La giudice per le indagini preliminari di Milano Chiara Valori ha respinto la richiesta di archiviazione avanzata dal pubblico ministero per un uomo che, durante la cosiddetta fase due della pandemia, si era allontanato dalla quarantena fiduciaria domiciliare nonostante la positività al Covid. La gip ha dunque disposto la sua imputazione coatta.

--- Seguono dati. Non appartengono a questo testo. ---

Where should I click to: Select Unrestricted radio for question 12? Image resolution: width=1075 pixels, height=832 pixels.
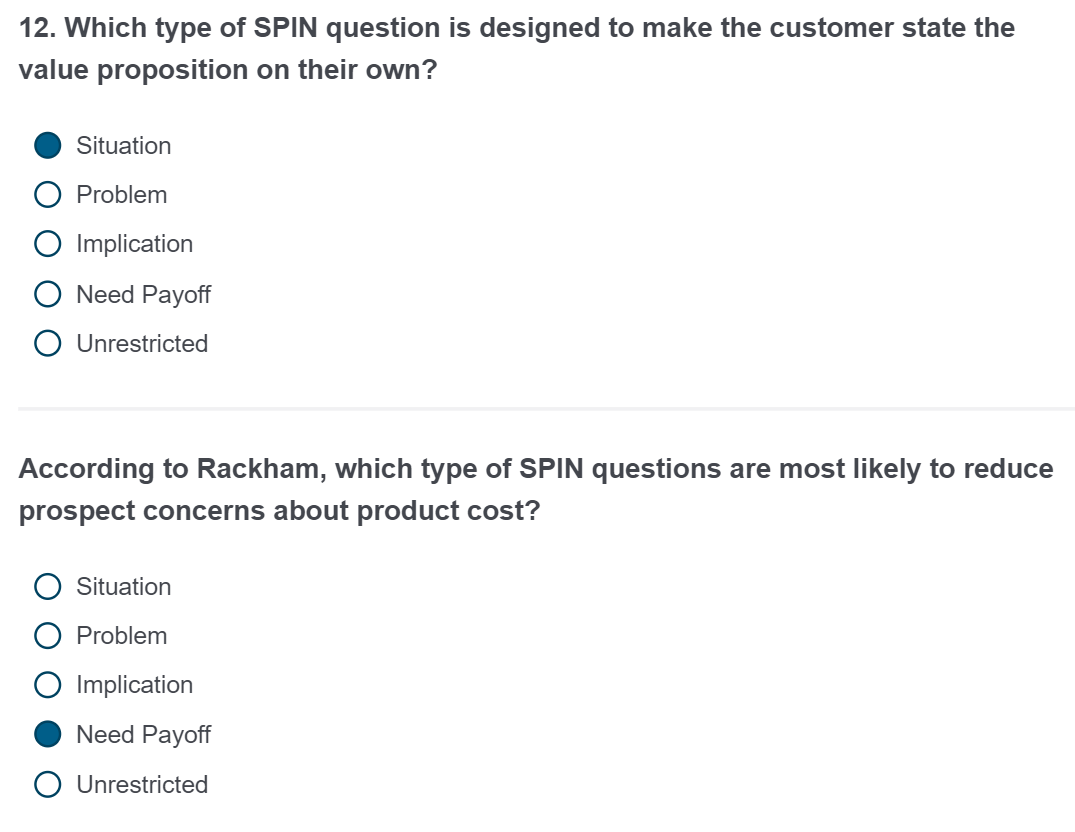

Secondo le testimonianze raccolte, il 55enne si era recato in farmacia e, in diverse altre occasioni, si sarebbe recato anche in edicola per comprare il giornale e portare a passeggio il cane. Secondo quanto riportato dal pubblico ministero che ne aveva chiesto l'archiviazione, il reato di cui è accusato l'uomo non era configurabile nella violazione del testo unico delle Leggi Sanitarie, in cui si prevede che "chiunque non osserva un ordine legalmente dato per impedire l'invasione o la diffusione di una malattia infettiva dell'uomo è punito con l'arresto da 3 mesi a 18 mesi e con l'ammenda da euro 500 ad euro 5.000". Questo, perché la richiesta di stare a casa non gli era stata comunicata dal sindaco come invece previsto dal decreto legislativo del 25 marzo 2020.

Al contrario, la gip ha ritenuto che tale disposizione valesse solamente nella fase uno, mentre l'indagine a carico dell'ora imputato si rifà ad un periodo risalente a giugno, ovvero in piena fase due. Tale fase era disciplinata da un altro decreto, pubblicato il 16 maggio, in cui si legge che non occorre una comunicazione del sindaco ma di un'Autorità sanitaria qualsiasi per essere obbligati a rispettare la quarantena. L'uomo, la cui positività gli era stata comunicata da Ats il 26 maggio, ha quindi creato uno stato di pericolo rischiando di diffondere ulteriormente il virus.